I thought of "being the witness" as I read the article too. To be able to choose not to react takes awareness and the article is helping us to remember to be aware - that letting the emotion just run may not be what is the best choice.
But, how do you get to the state of being that aware? I mean, often the emotions are reactions that overwhelm any ablity to detach enough and tune into how the higher self might guide one's reactions. So how to detach enough from an overwhelming ego based reaction?
I'll make my answer but invite other answers too.
Practicing meditation gives you peace of mind such that emotional reactions are not completely automatic. Syncronistic information to what I read in this article:
Daniel Goleman on emotions and your health Hope the links stays.

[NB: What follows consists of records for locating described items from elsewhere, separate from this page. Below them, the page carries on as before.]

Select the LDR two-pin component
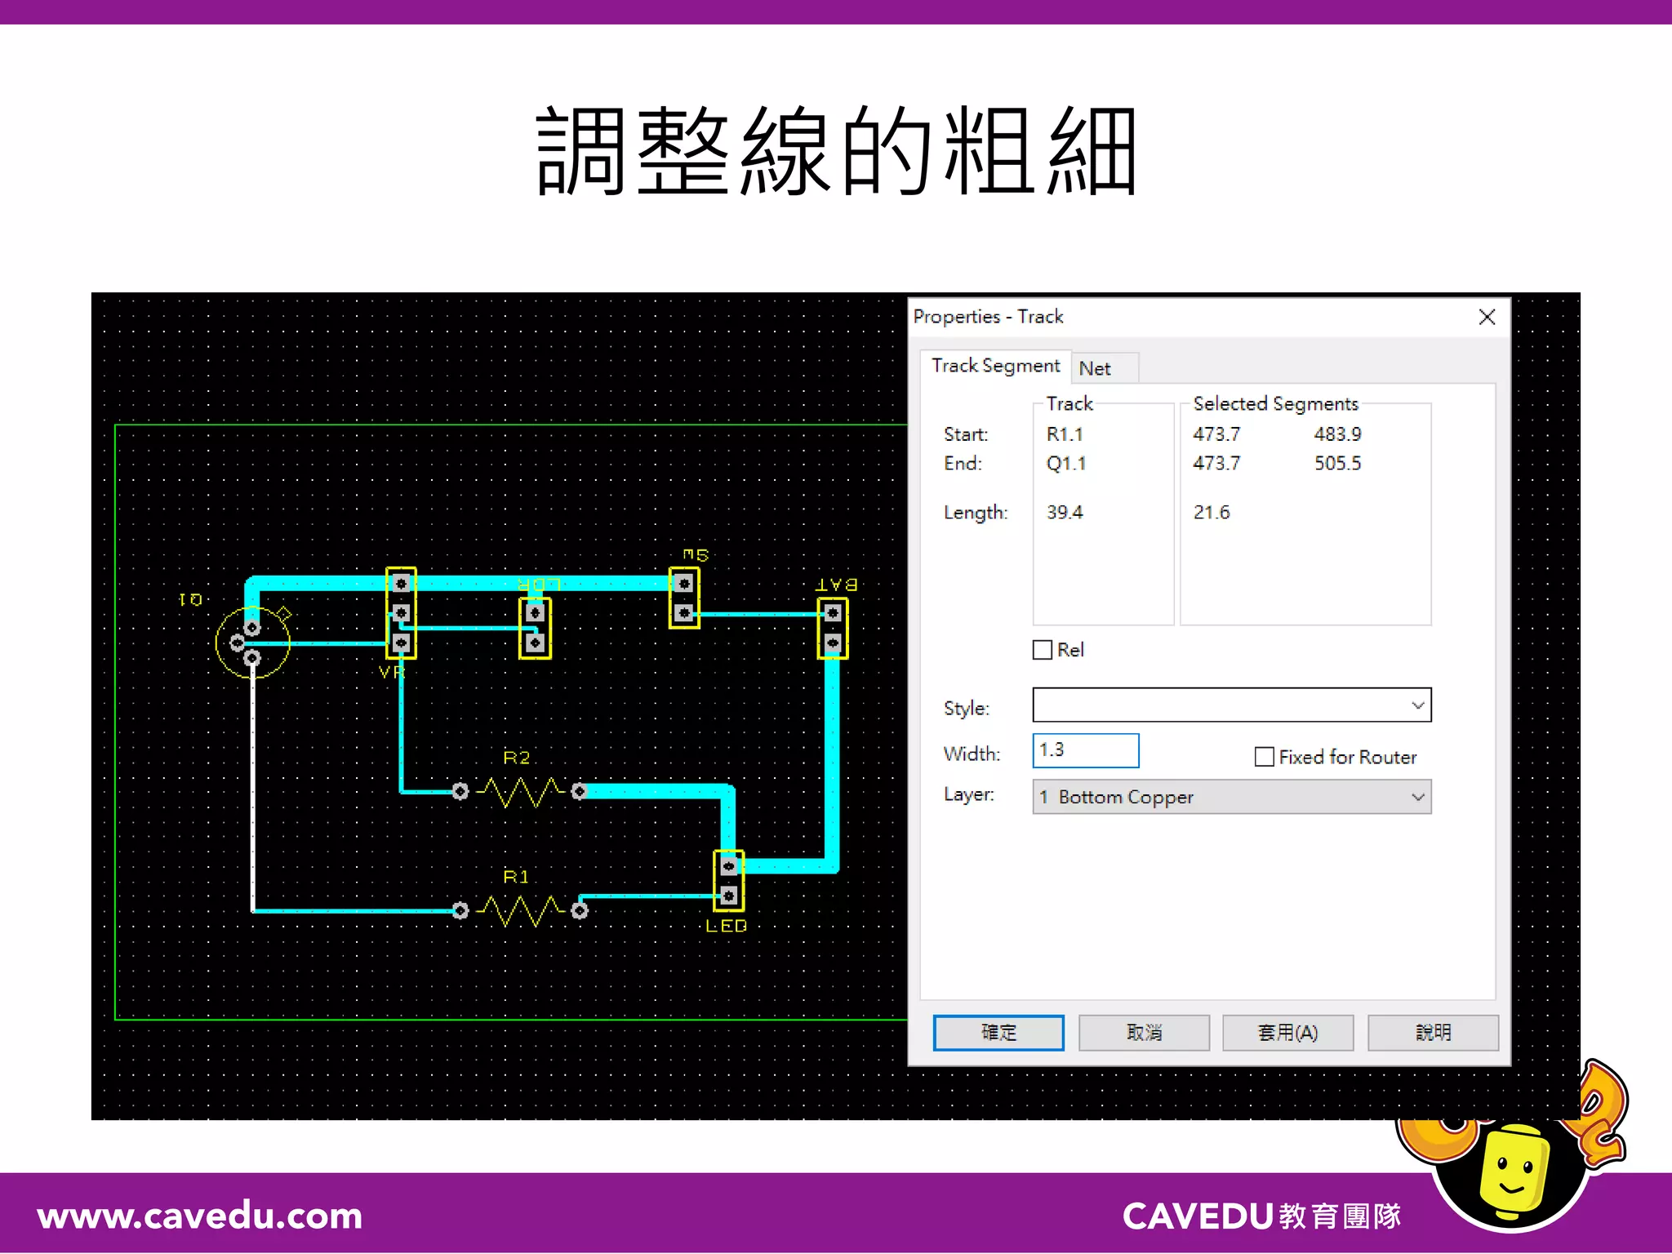 click(535, 628)
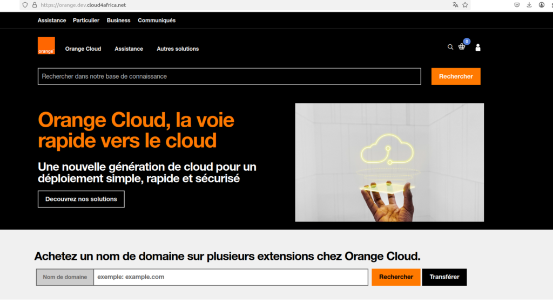Image resolution: width=553 pixels, height=304 pixels.
Task: Focus the knowledge base search field
Action: pyautogui.click(x=229, y=77)
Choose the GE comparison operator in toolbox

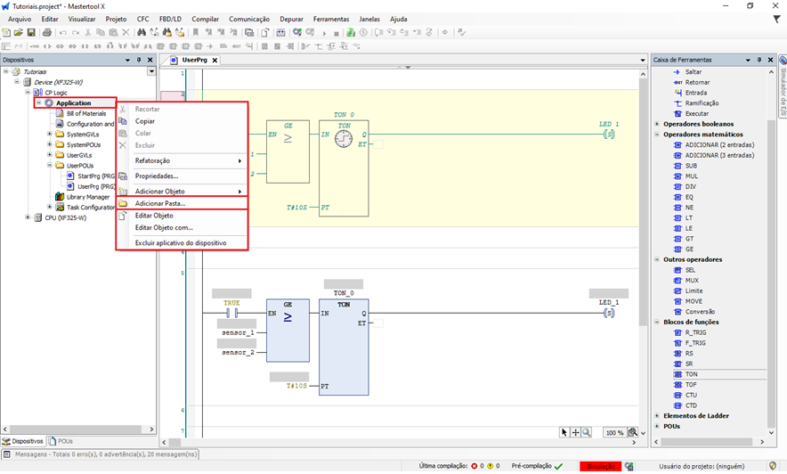pos(689,249)
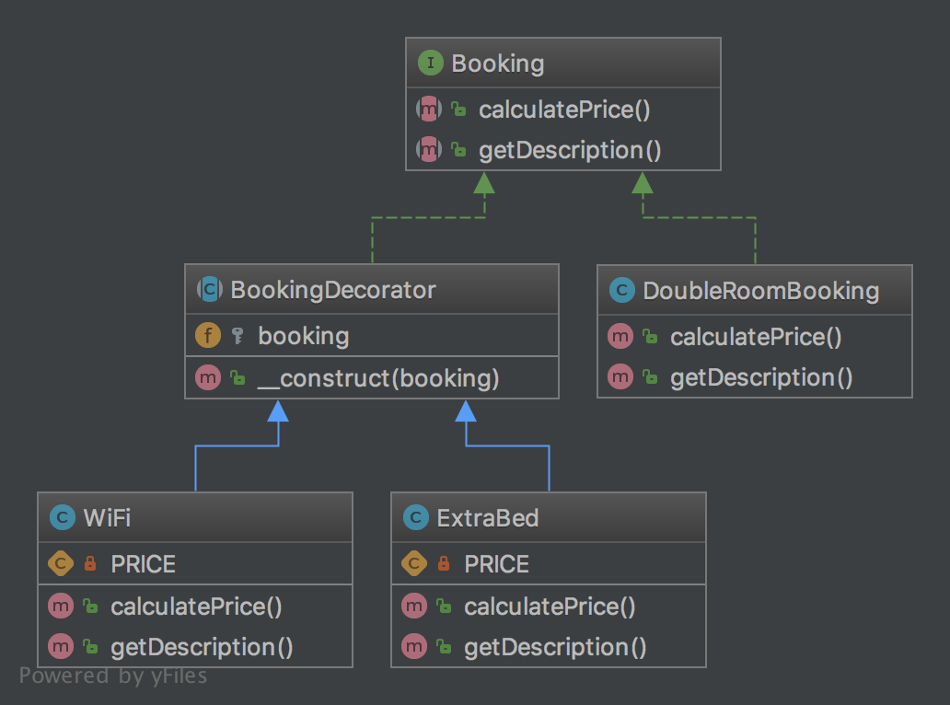Viewport: 950px width, 705px height.
Task: Click the method icon beside __construct(booking)
Action: tap(208, 377)
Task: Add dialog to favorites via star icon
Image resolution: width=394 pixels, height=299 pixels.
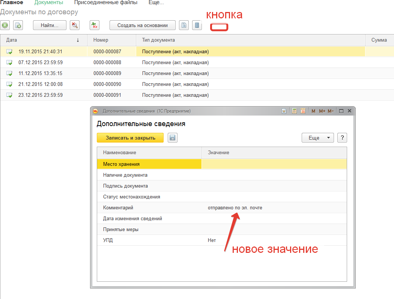Action: point(284,111)
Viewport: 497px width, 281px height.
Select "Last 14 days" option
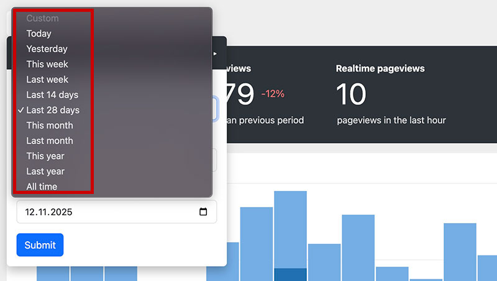tap(52, 94)
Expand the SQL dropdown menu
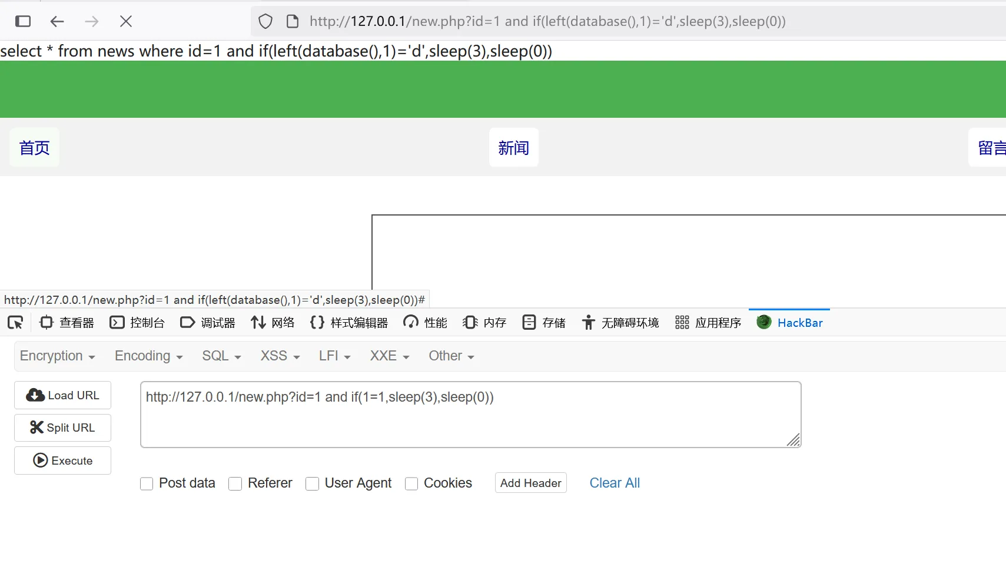The width and height of the screenshot is (1006, 583). pyautogui.click(x=221, y=356)
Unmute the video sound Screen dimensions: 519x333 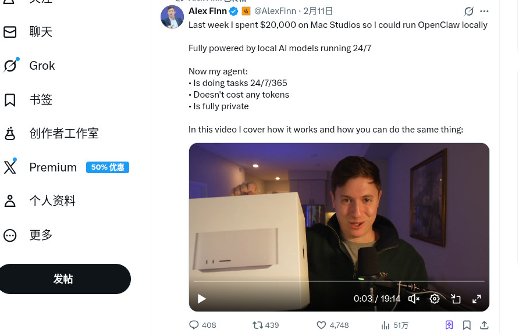[414, 299]
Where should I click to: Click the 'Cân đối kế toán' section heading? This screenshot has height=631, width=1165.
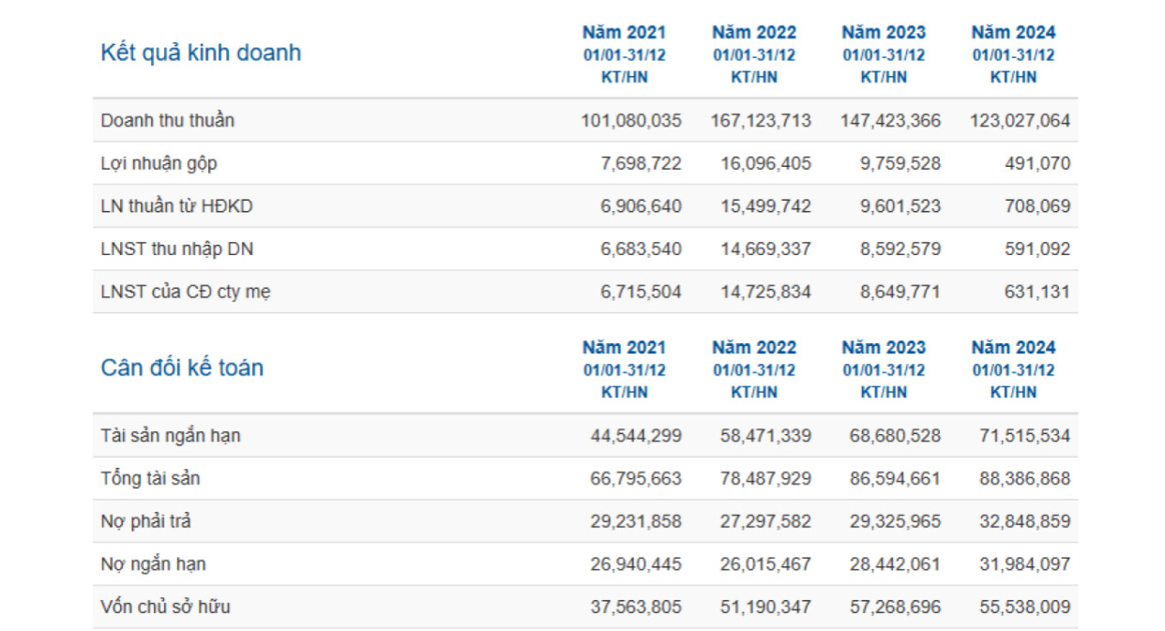point(182,368)
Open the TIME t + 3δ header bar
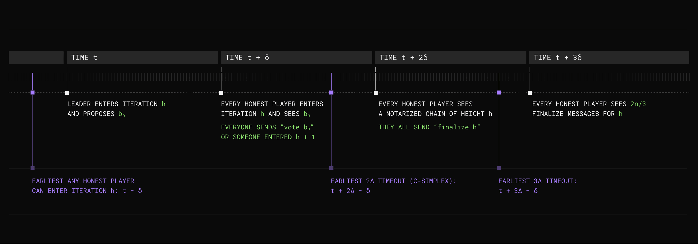698x244 pixels. (x=609, y=57)
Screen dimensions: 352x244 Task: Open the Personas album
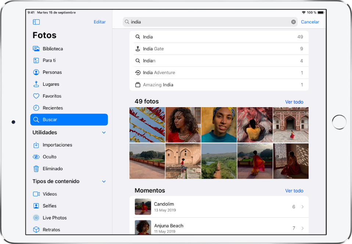click(x=52, y=72)
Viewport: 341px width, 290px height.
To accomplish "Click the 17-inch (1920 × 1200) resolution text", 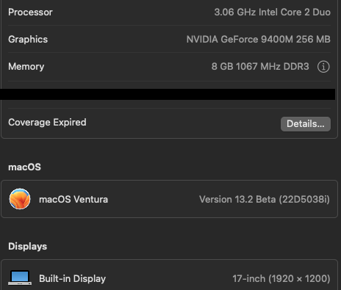I will [x=281, y=278].
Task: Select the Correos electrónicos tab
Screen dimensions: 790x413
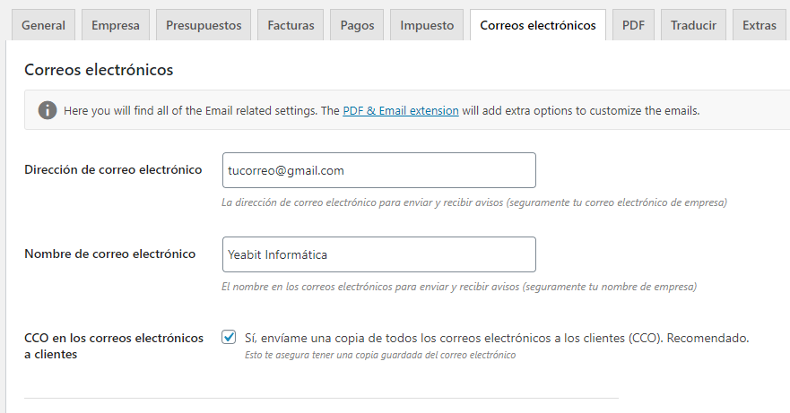Action: tap(538, 25)
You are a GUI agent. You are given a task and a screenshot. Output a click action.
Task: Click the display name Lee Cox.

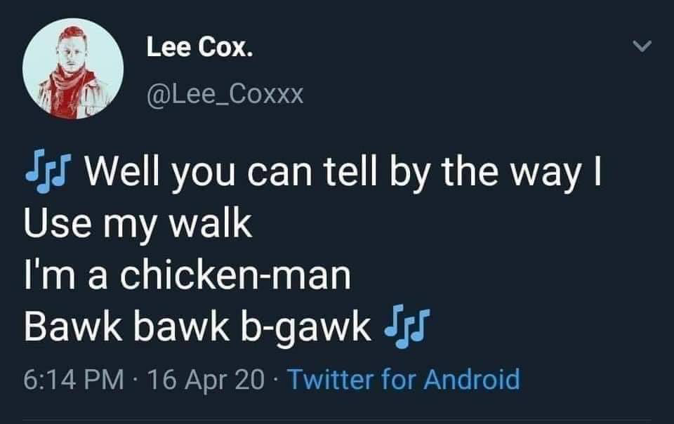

I used to go to a group that worked on "unlearning" habitual behaviours. The idea was that we have built up lots of automatic reactions and they are the default responses when we are stressed. The techniques were to feel these habitual emotions/reactions and find a way to "interrupt" them such that you are aware and then you can choose to continue running it or start a new way of responding. Installing the interrupters was various techniques. One of which was to exagerate the behaviour to the point it was like a soap opera and you could find a way to laugh at it. Or to find something about the reaction that was out of place for the current situation - that the reaction was really about what you mother did way back when, then you become aware some more that you are recating and using an old habitual behaviour that may not work now. Or just running these reations in a group session could be enough, that you become familiar with the reaction since you are bringing it up in session which gives you the perspective that you actually choose it even when it tries to take over imediatly.
PS. Erin: It was heartwarming to hear how you responded to your kid marking the furniture. Sometimes kids do something that they don't see as wrong and if the reaction they get from the parents tells them they were totally wrong could squash the part in the kid's creativty. It applies more to the case of a kid drawing on the walls. The parents could totally not see that the kid was being creative if the response has no appreciation of what was drawn and only tells the kids not to do that. The kid may think, I should not draw at all. So you have to give the kid two messages - wow, what cool drawing but don't ever do it on the walls again!